- **TASK OBJECTIVE**:
Return, word for word, the lines of the listing below from the one with "The width and" through the one with "Click checkmark icon", and no other lines.

- **SUPPLIED MATERIAL**:
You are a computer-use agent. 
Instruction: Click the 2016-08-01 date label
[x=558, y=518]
...
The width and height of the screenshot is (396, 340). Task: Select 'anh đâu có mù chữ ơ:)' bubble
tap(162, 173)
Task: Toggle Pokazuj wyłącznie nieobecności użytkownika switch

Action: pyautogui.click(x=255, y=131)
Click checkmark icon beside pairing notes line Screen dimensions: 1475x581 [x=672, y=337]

- **RESULT OF THE TASK**:
The width and height of the screenshot is (396, 340). Task: Select 'anh đâu có mù chữ ơ:)' bubble
tap(162, 173)
Task: Toggle Pokazuj wyłącznie nieobecności użytkownika switch

Action: pyautogui.click(x=255, y=131)
Click checkmark icon beside pairing notes line Screen dimensions: 1475x581 [x=672, y=337]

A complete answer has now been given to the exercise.